Tutto rimanda ad un effimero sentore di normalità…

I piatti in lavastoviglie, il tavolo sparecchiato; sul davanzale della finestra il bicchiere con i fiori di pesco del giardino di mio padre. La paura ci coglie improvvisa: avevamo giurato di non aprire i social e invece per curiosità io non ho resistito e ho letto. In un attimo ho ricordato le corse in ospedale con il fiato che non arrivava, l’urgenza delle cure e degli esami diagnostici, il sapere che non mi avrebbero lasciata giorni ad attendere. E mi è risalito in gola un getto caldo di fiele. La paura è amara e serpeggia sulla lingua suggerendo allo stomaco di svuotarsi senza premure, né vergogna. «Prendiamoci le mani gli uni con gli altri.» ordino con inconsapevole risolutezza. Massimo è il primo ad afferrarmi la mano, poi è il turno di Rabia dopo aver indugiato qualche istante come a chiedersene la ragione. «Ora tu prendi la sua mano» incito Massimo che lo fa senza capire. «Prega prima tu» proseguo, rivolgendomi alla mia assistente.

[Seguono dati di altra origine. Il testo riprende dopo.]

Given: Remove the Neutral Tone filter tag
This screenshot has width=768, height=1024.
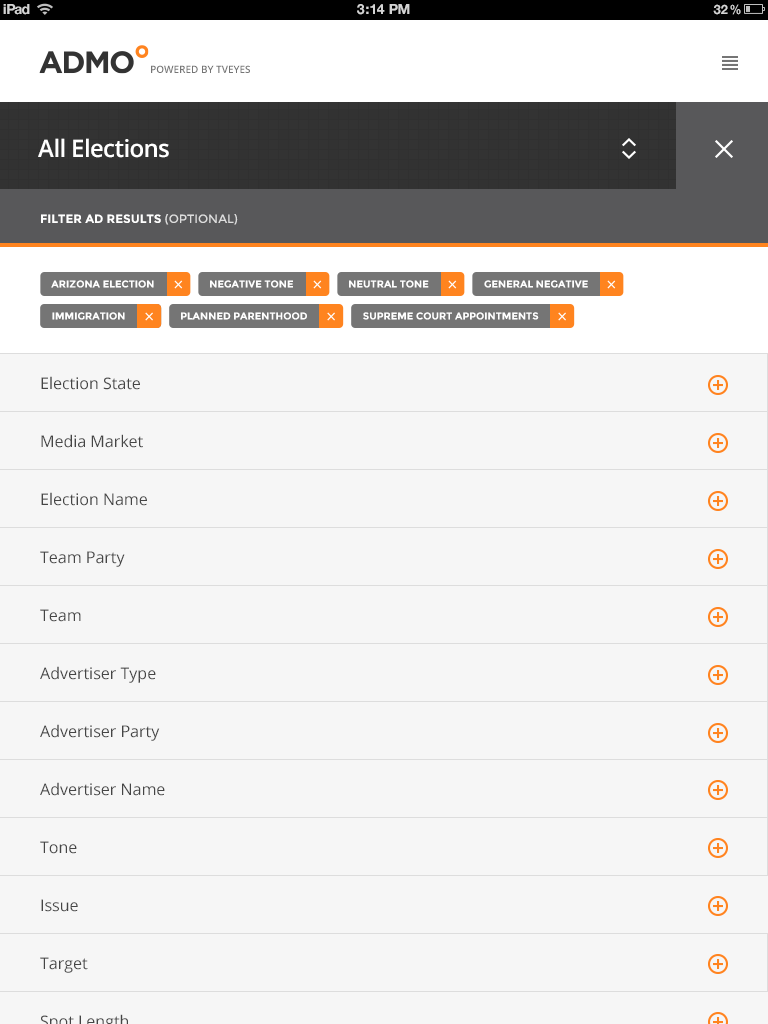Looking at the screenshot, I should click(x=452, y=284).
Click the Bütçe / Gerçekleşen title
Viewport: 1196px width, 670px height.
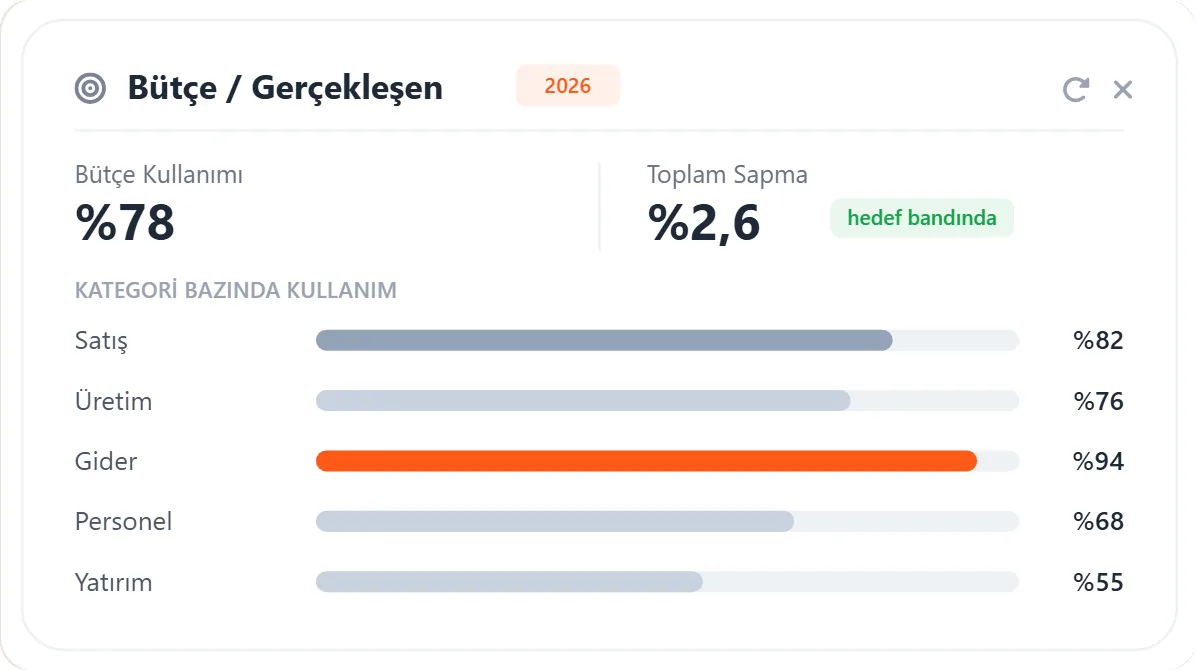[x=285, y=88]
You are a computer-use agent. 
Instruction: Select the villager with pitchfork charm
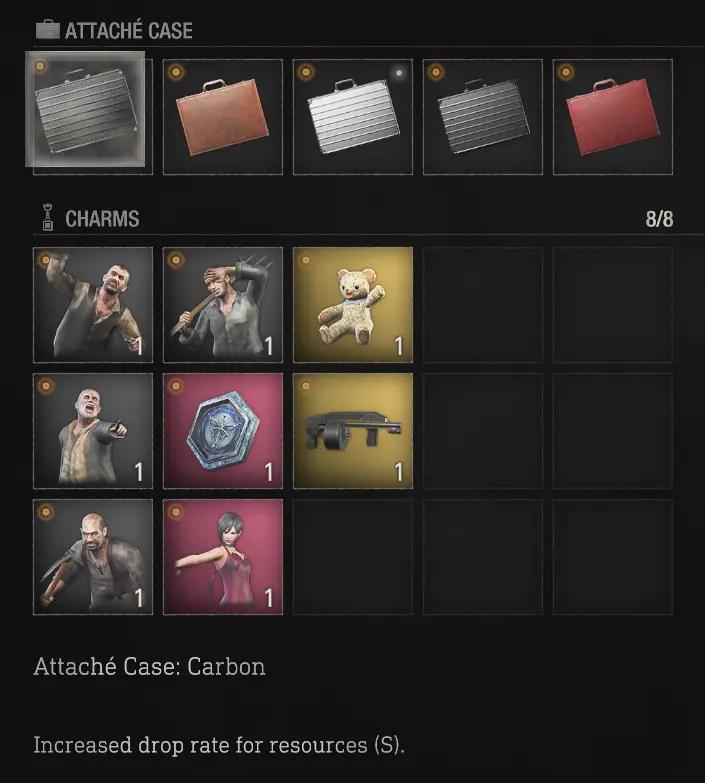pyautogui.click(x=223, y=305)
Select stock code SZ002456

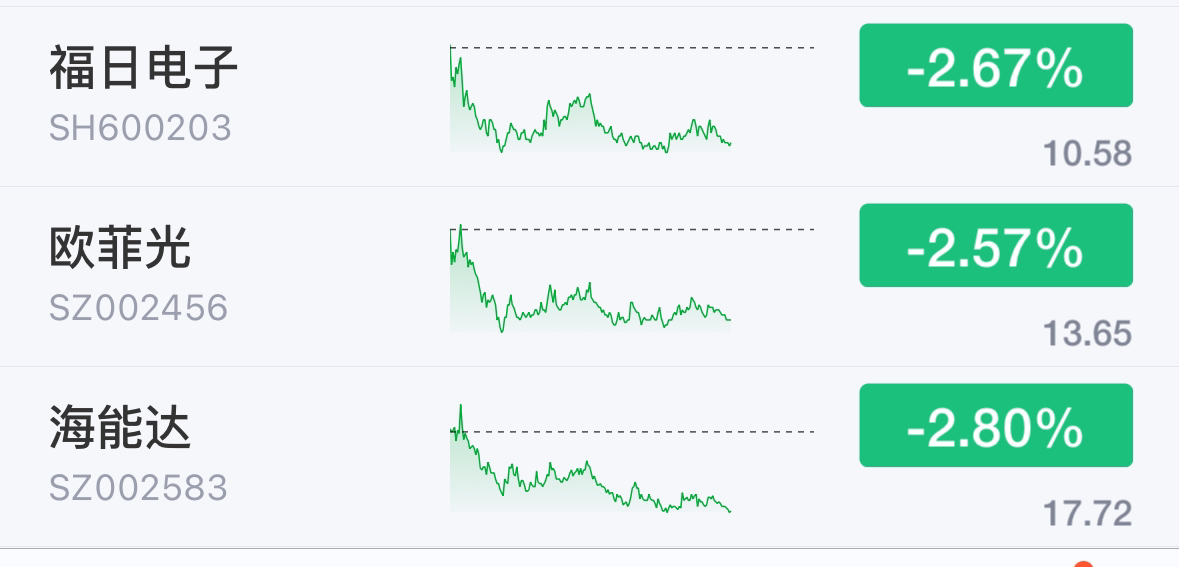[x=138, y=308]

Improvvisamente la cucina è pervasa dagli arabeschi della lingua del Profeta e le invocazioni risuonano come un canto a filo di voce: «Allahum ‘abead eanaa altaen wa altaaeun…». Quando la preghiera finisce lei si asciuga gli occhi e aspetta il mio turno. «Ave Maria, piena di grazia…» recito d’istinto, quasi un’usanza a rivolgere le mie preghiere a una donna, madre e sorella. Massimo tace. Lui è ateo, ma ascolta e partecipa stringendomi forte la mano. Tutto sembra esattamente al suo posto: i piatti nella lavastoviglie, i fiori di pesco sul davanzale, noi tre intorno al tavolo sparecchiato a lasciar affiorare le emozioni più intime. Rabia si aggiusta il velo sulla testa e io inspiro profondamente attraverso la mascherina del respiratore. Tutto rimanda a un fugace, attesissimo sentore di normalità.